Аз-Зейни Баракят - [2]
— Клянусь аллахом, он не показывается на людях уже целых три дня! — воскликнул один из присутствовавших.
— Не три, а пять, — заметил другой.
Все собравшиеся сосредоточенно думали, пытаясь вспомнить. Мне пришло в голову, что я не видел Аз-Зейни с момента своего прибытия. И это Аз-Зейни, которого жители Каира привыкли лицезреть ежедневно. Он всегда выезжал с гонцами впереди и отрядом барабанщиков. Ничто не ускользает от его зоркого ока, его разящая длань настигает гнезда злонравия. Он установил свои правила движения по улицам и требует их неукоснительного соблюдения. Он следит за тем, чтобы женщины скромно одевались, а когда мамлюки особенно бесчинствуют, запрещает особам женского пола выходить из дома.
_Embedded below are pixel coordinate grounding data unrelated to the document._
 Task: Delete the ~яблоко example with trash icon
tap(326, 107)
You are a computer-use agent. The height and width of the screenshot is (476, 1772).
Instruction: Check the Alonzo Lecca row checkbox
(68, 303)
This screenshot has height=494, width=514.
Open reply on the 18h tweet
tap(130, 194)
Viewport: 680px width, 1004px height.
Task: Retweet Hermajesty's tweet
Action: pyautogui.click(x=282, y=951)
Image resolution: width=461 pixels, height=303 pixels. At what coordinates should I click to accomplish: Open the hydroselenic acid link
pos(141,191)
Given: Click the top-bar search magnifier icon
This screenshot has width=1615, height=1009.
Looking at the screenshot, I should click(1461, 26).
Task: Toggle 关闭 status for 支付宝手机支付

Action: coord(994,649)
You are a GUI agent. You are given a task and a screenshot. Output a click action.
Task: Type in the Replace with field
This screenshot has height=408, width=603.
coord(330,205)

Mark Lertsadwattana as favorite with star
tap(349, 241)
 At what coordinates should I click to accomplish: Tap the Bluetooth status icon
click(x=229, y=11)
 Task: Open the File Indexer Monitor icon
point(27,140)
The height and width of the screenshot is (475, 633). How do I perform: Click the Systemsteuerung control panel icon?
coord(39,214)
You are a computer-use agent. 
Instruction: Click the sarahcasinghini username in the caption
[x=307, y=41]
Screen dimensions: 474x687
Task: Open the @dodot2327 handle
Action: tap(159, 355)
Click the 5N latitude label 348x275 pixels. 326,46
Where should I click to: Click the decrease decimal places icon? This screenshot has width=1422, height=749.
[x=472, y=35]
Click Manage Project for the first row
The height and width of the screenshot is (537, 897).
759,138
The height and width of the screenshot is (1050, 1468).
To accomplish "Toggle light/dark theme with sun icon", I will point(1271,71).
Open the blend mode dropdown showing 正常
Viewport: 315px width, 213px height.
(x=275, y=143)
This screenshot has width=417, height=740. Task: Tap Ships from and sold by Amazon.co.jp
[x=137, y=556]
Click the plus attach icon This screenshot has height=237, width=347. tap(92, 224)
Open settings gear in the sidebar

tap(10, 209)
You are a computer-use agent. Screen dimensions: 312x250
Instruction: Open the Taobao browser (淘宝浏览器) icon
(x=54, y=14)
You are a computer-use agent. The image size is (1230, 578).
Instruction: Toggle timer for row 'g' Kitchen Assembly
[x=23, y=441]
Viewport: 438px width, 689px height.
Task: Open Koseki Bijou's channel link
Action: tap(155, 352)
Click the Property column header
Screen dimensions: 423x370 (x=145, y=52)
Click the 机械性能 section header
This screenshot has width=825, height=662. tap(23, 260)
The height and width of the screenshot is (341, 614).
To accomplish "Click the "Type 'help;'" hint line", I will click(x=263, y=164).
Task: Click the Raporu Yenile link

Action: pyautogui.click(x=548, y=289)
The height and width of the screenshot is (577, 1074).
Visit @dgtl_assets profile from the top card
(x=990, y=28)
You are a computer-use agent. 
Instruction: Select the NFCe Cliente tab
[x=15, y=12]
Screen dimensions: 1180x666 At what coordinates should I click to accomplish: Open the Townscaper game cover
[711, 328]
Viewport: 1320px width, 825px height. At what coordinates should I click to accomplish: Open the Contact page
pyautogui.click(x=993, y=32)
Когда я последний раз был в Египте, Аз-Зейни Баракят выглядел крепким и здоровым. Как-то он теперь? За три года человек может сильно измениться. Я наблюдал, как Аз-Зейни слезает с коня, спорит с продавцами сладостей, сыров и яиц, подолгу беседуете крестьянками, которые привезли на продажу кур, гусей, уток и кроликов, сам назначает цены, пробирает нарушителей порядка в городе. Простые люди любят Аз-Зейни Баракята. Вот что я написал о нем после нашей первой встречи: «Я повидал немало мужей — берберов, индусов, итальянцев, правителей страны галлов, Эфиопии и земель самого крайнего севера, но ни у кого я не встречал такого, подобно молнии сверкающего, взора. Когда он говорит, зрачки его глаз суживаются, как у кошки в ночной темноте. Его глаза умеют взором своим пронзить туман северных стран, их тьму и сумрачное молчание. Он зрит не только лик человека, но проникает в мысли и сердце его. Ему открываются самые сокровенные надежды и истинные чувства. Его лицо светится умом, а во взгляде его мягкость, доброта и сердечность. В то же время этот взгляд вызывает душевный трепет. Аз-Зейни расспрашивал меня о странах, в которых я побывал, о том, как я там жил и как относились ко мне местные жители, о том, насколько свободны женщины в землях европейских и справедливы правители по отношению к своим подданным; он поинтересовался почтовой службой в Индии, упомянул имена шейхов в Джидде и Мекке и знатных людей в Дамаске. Я сказал, что не ездил в Джидду, но бывал в Мекке и останавливался в Дамаске. Он записал мне имена людей, о которых я обещал при случае расспросить.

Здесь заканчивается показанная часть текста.